WHAT TO PRODUCE:
Arrange the lines from the one containing "Tap the hand" through the end of the entries as a numbered list, omitting blank lines and pictures.

Entries on locating visible targets:
** begin **

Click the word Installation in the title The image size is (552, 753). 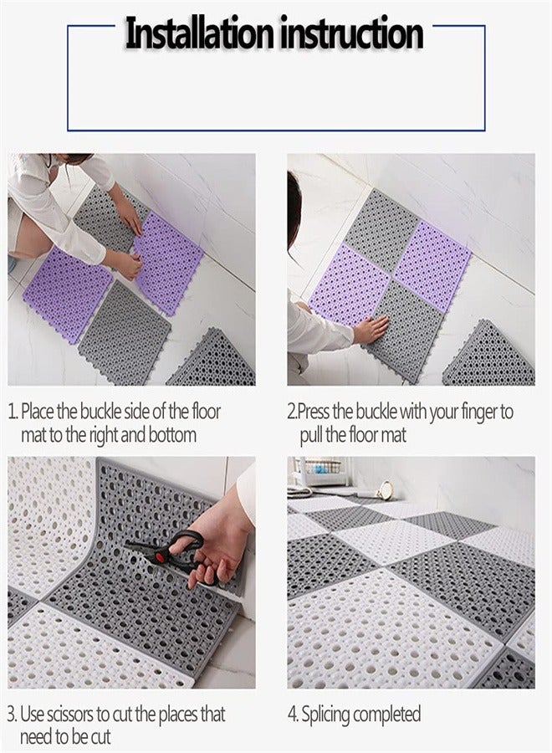pyautogui.click(x=199, y=34)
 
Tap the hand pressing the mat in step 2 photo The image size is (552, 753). pyautogui.click(x=369, y=330)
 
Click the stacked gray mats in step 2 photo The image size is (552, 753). pyautogui.click(x=490, y=356)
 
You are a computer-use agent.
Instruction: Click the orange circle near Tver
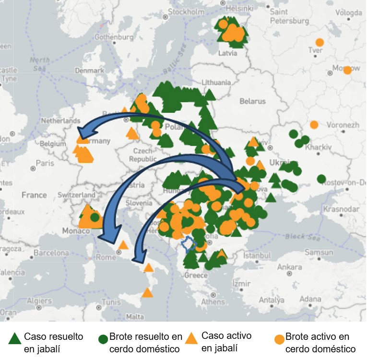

** end **

RIGHT ANSWER:
1. Tap the hand pressing the mat in step 2 photo The image size is (552, 753). pyautogui.click(x=369, y=330)
2. Click the stacked gray mats in step 2 photo The image size is (552, 753). pyautogui.click(x=490, y=356)
3. You are a computer-use agent.
4. Instruction: Click the orange circle near Tver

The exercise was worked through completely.